- Date: 22 April 1983
- Site: Wentworth Regent Hotel, Melbourne, Victoria
- Hosted by: Michael Willesee

Highlights
- Gold Logie: Daryl Somers
- Most awards: Sons and Daughters (3)

Television coverage
- Network: Network Ten

= Logie Awards of 1983 =

The 25th Annual TV Week Logie Awards was held on Friday 22 April 1983 at the Wentworth Regent Hotel in Melbourne, and broadcast on Network Ten. The ceremony was hosted by Michael Willesee.
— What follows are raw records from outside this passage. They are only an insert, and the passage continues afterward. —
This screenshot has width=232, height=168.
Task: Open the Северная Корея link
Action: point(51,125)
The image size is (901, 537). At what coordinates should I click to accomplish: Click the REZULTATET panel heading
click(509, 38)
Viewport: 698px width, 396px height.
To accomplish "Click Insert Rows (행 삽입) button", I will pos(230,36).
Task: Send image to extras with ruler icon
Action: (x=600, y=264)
Guests included Dennis Waterman, Pamela Stephenson, Gregory Harrison, David Ogden Stiers, Jack Klugman, Mike Farrell, Erin Gray, Chuck Norris, Peter Davison, Priscilla Presley, Gordon Jackson, Shelley Fabares, Kate Jackson, Stephen Collins and Graham Kennedy.

==National Awards==
===Gold Logie===
- Most Popular Personality on Australian Television
Winner: Daryl Somers in Hey Hey It's Saturday (Nine Network)

===Acting/Presenting===

- Most Popular Lead Actor in a Series
Winner: Paul Cronin in The Sullivans (Nine Network)
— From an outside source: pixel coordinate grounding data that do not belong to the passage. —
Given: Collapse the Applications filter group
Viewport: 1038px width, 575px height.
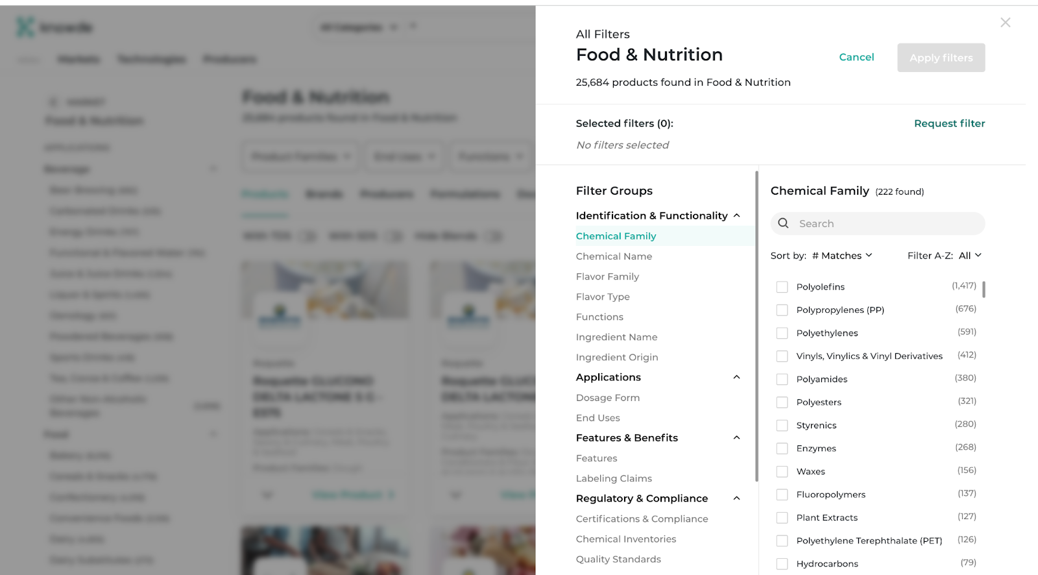Looking at the screenshot, I should 736,377.
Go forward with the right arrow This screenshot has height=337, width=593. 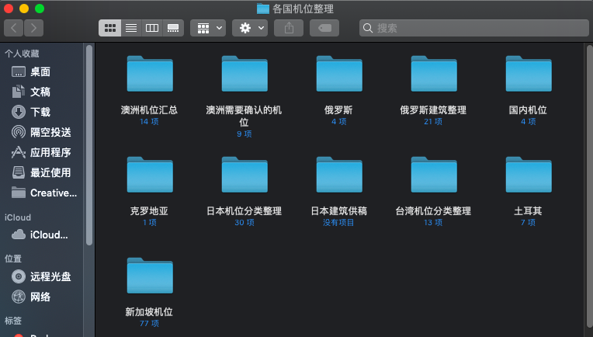point(33,28)
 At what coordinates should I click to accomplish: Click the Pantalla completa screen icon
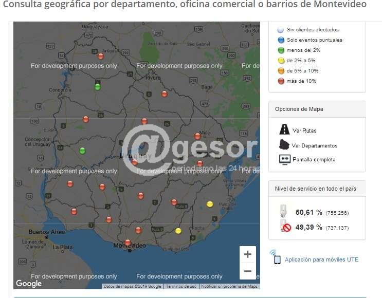tap(284, 159)
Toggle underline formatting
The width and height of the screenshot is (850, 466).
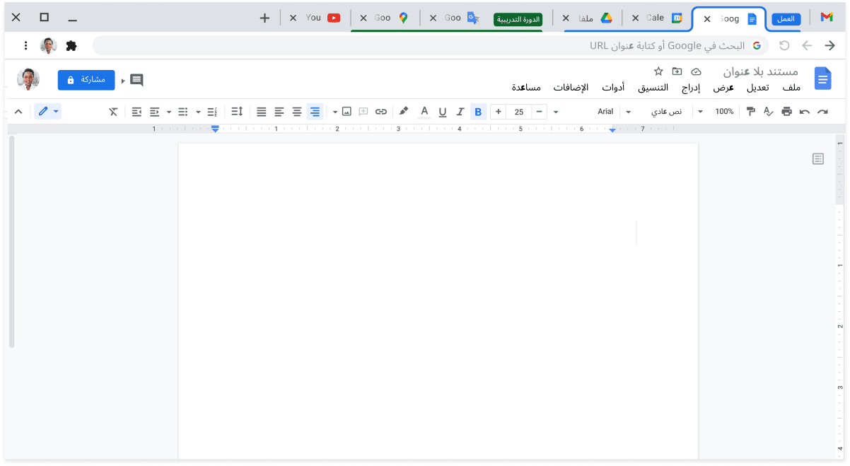[443, 112]
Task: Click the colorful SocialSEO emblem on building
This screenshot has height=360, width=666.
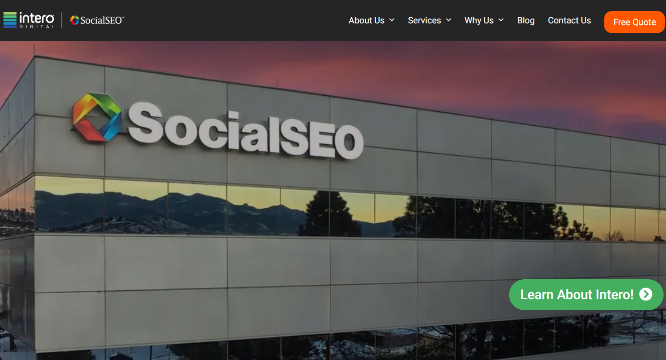Action: [97, 117]
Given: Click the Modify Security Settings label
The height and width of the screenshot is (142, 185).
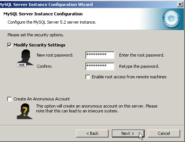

- Most Popular Lead Actress in a Series
Winner: Rowena Wallace in Sons and Daughters (Seven Network)

- Most Popular New Talent
Winner: Stephen Comey in Sons and Daughters (Seven Network)
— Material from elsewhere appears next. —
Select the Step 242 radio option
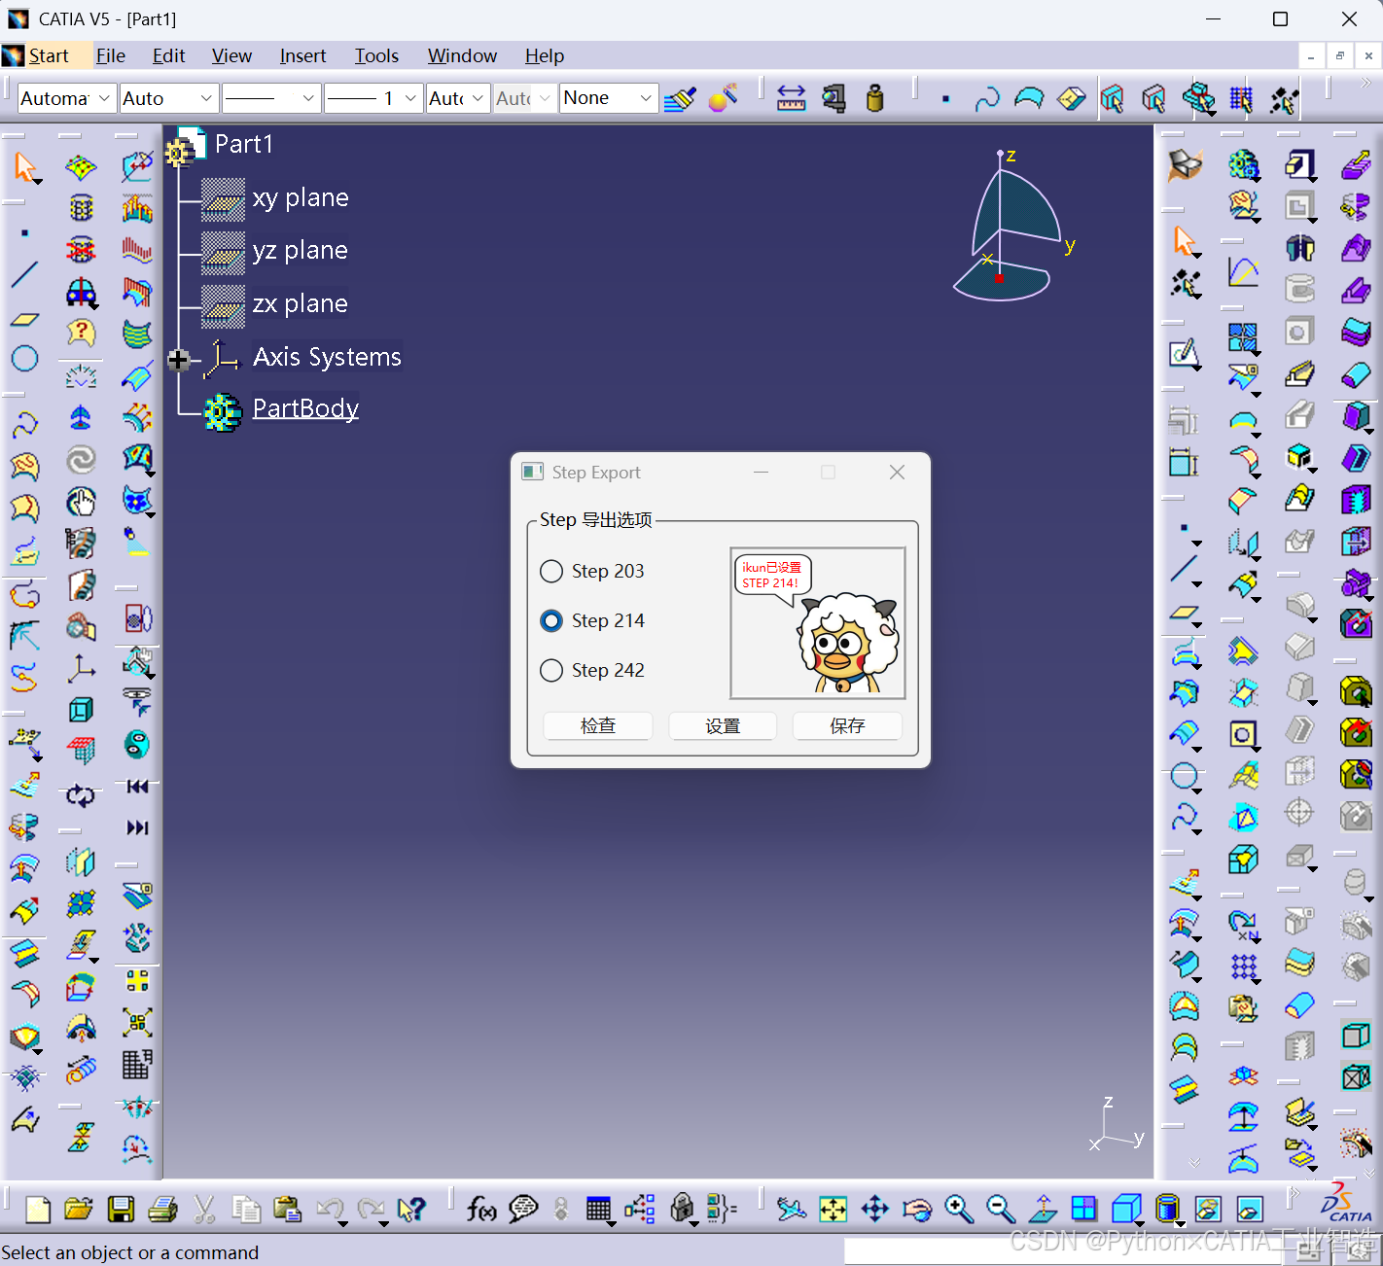 coord(551,670)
- Best Lead Actor in a Series
Winner: John McTernan in Cop Shop (Seven Network)

- Best Lead Actress in a Series
Winner: Val Lehman in Prisoner (Network Ten)

- Best Supporting Actor in a Series
Winner: Brian Wenzel in A Country Practice (Seven Network)

- Best Supporting Actress in a Series
Winner: Sheila Florance in Prisoner (Network Ten)

- Best Lead Actor in a Miniseries or Telemovie
Winner: Brenton Whittle in Sara Dane (Seven Network)

- Best Lead Actress in a Miniseries or Telemovie
Winner: Judy Morris in Jimmy Dancer (ABC)

- Best Supporting Actor in a Miniseries or Telemovie
Winner: Adrian Wright in 1915 (ABC)

- Best Supporting Actress in a Miniseries or Telemovie
Winner: Ilona Rodgers in Sara Dane (Seven Network)

- Best Juvenile Performance
Winner: Jeremy Shadlow in A Country Practice (Seven Network)

- TV Reporter of the Year
Winner: Ray Martin in 60 Minutes (Nine Network)

- Special Award for Sustained Excellence
Receiver: Mike Walsh (Nine Network)

===Most Popular Programs===

- Most Popular Drama Series
Winner: Sons and Daughters (Seven Network)

- Most Popular Variety Series
Winner: The Mike Walsh Show (Nine Network)

- Most Popular Public Affairs Program
Winner: 60 Minutes (Nine Network)

- Most Popular Quiz/Game Show
Winner: Sale of the Century (Nine Network)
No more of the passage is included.